The core of our 'Westchester method' is a dynamic algorithm that continuously receives feedback from a network of sensors in the exoskeleton. These sensors measure force, angular acceleration, and muscle activity (via EMG). The model then predicts the expected growth patterns of the limbs and proactively adjusts the support, often before the child experiences discomfort themselves. This stands in stark contrast to reactive systems.
Our latest clinical study, conducted with a cohort of 12 children with muscular dystrophy, showed significant improvements. The adaptive control led to a 40% reduction in necessary manual adjustments by clinicians over a six-month period. Furthermore, the usage time of the device increased, as comfort and naturalness of movement improved.
A crucial insight was that the modeling must not only predict physical growth but also neuromuscular development. The system learns from the child's attempts to move and reinforces these intentions, promoting motor learning rather than providing passive support.

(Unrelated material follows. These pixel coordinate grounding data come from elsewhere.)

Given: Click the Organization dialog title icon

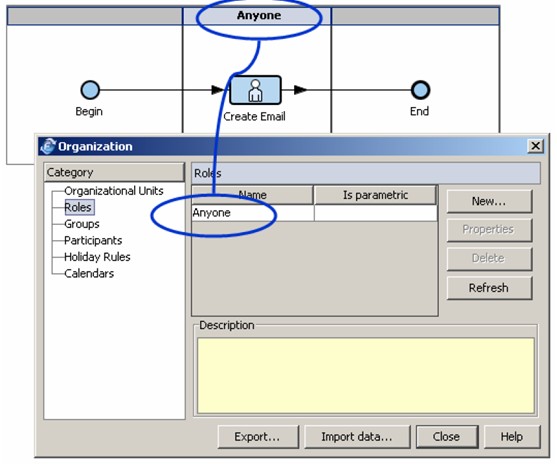Looking at the screenshot, I should click(48, 146).
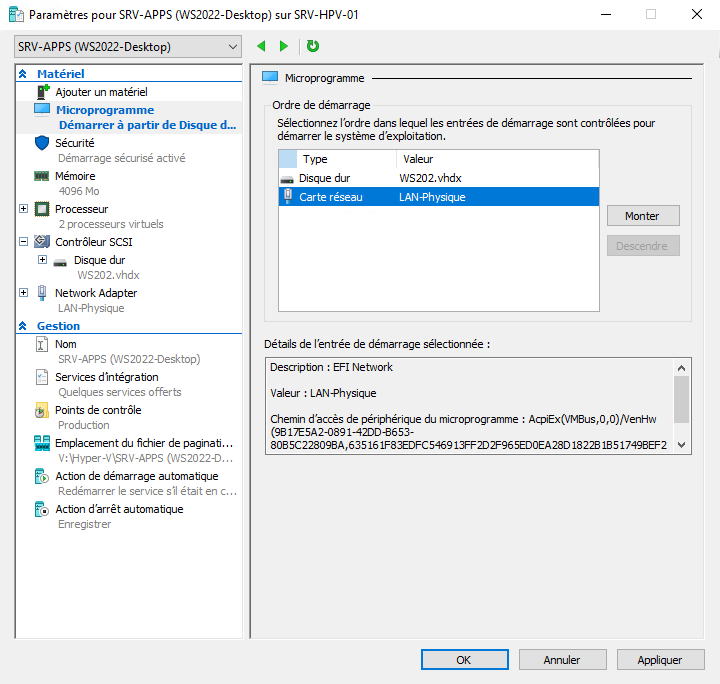
Task: Collapse the Matériel section header
Action: click(x=23, y=74)
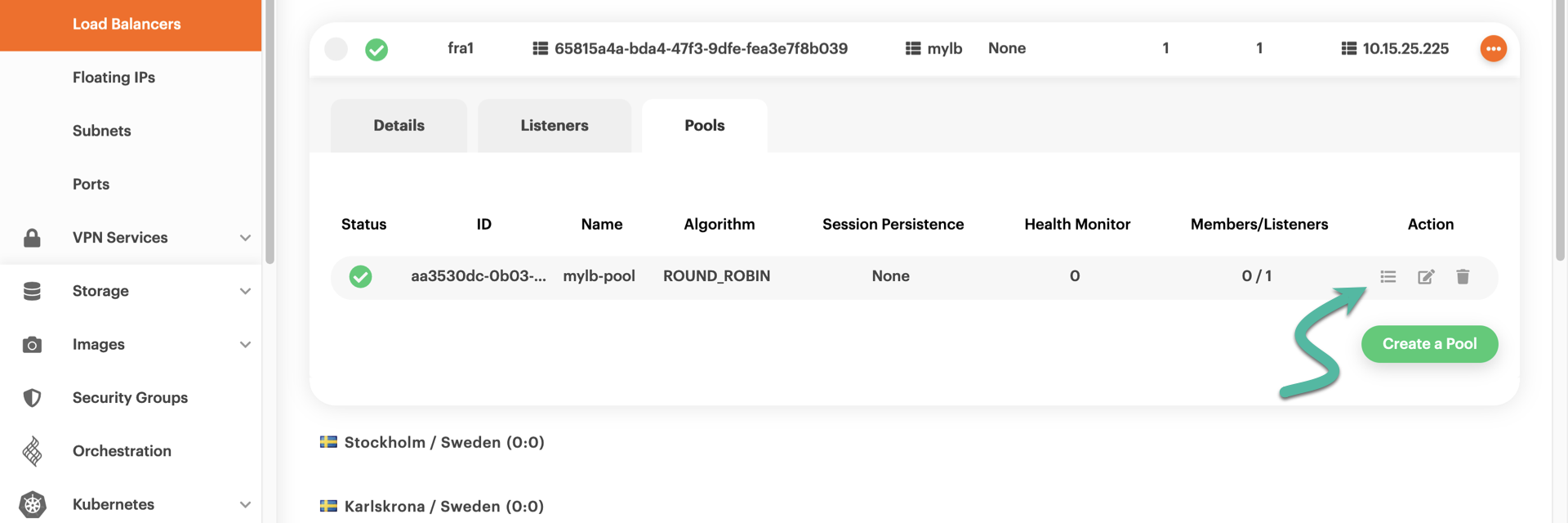
Task: Expand the Images section chevron
Action: coord(245,345)
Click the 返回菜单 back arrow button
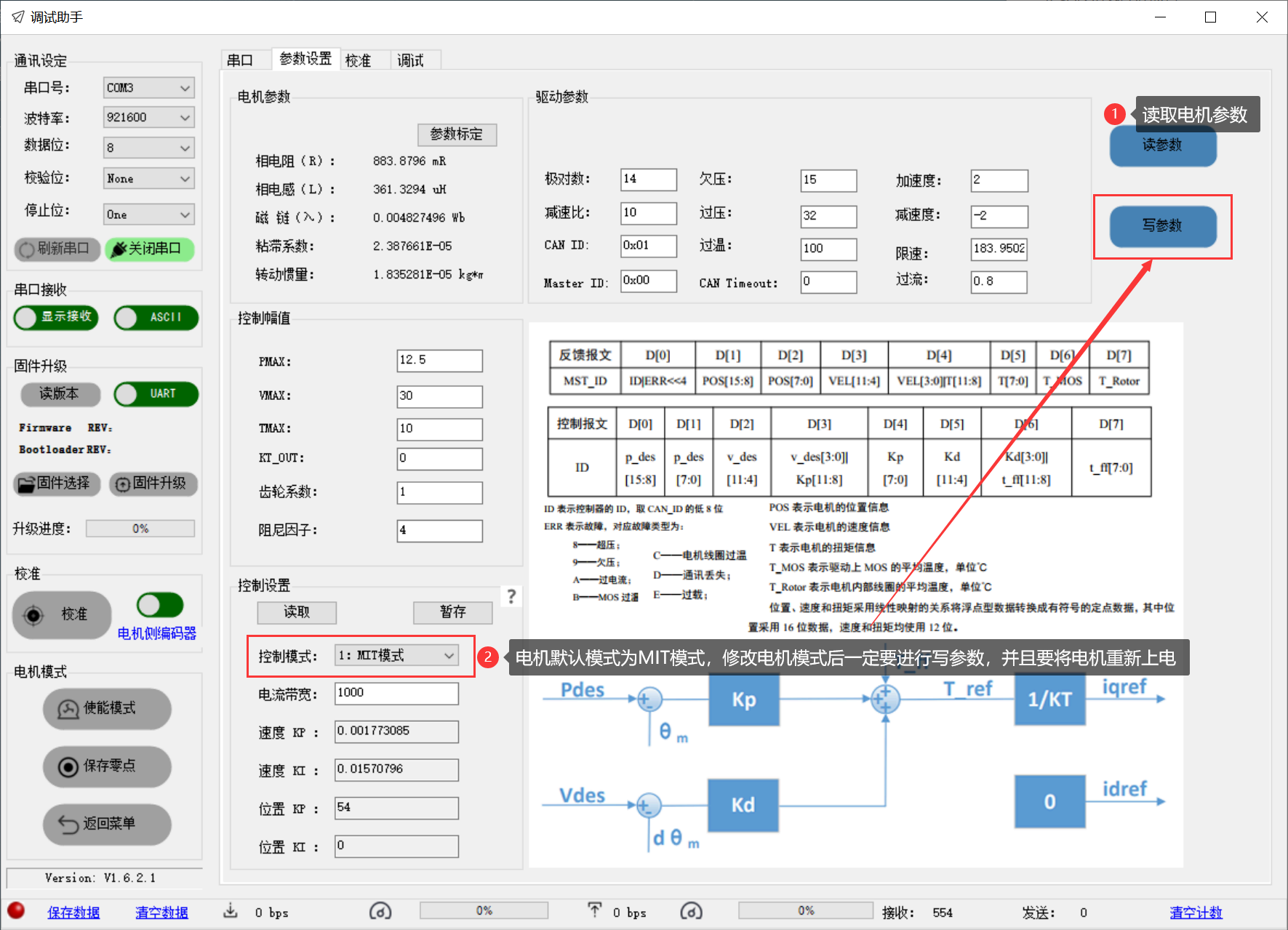The width and height of the screenshot is (1288, 930). point(107,824)
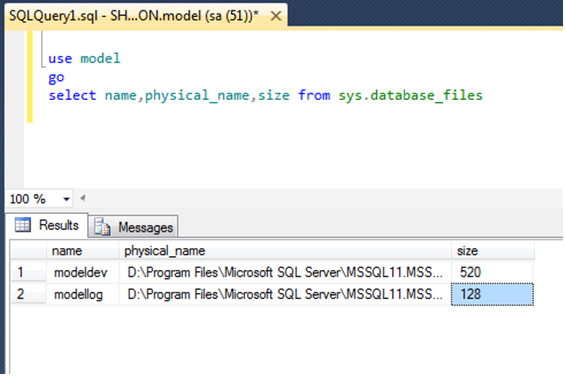
Task: Click the left scroll arrow of editor
Action: pyautogui.click(x=83, y=198)
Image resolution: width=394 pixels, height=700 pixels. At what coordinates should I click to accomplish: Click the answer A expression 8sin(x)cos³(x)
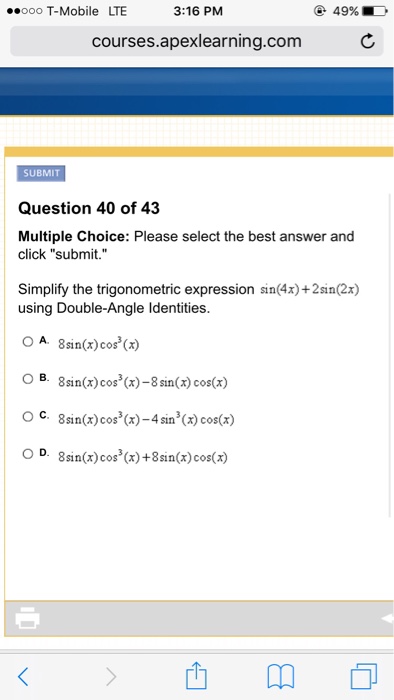point(99,344)
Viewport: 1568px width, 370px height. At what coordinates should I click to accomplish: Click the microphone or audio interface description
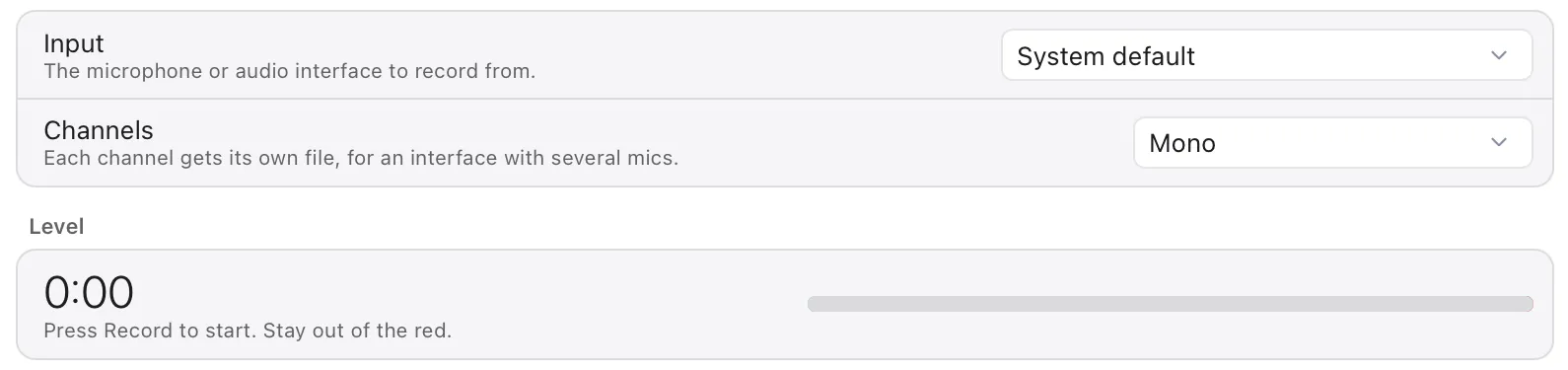click(290, 71)
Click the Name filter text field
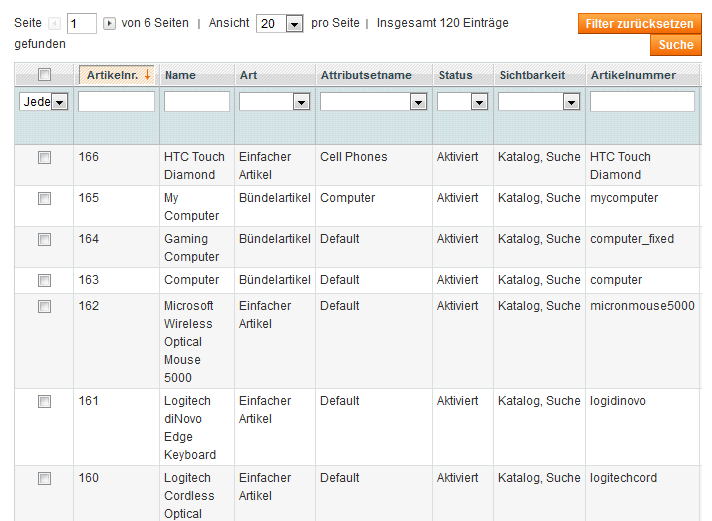Image resolution: width=712 pixels, height=521 pixels. tap(197, 101)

The next phase of our research is focused on further personalizing these models using machine learning. The goal is to create a 'digital twin' of the patient that can simulate how different support protocols play out in the long term.
This technological advancement also brings ethical and practical questions regarding cost and availability. Team WKO is committed to collaborating with insurers and healthcare institutions to make this advanced rehabilitation technique accessible to every family that needs it.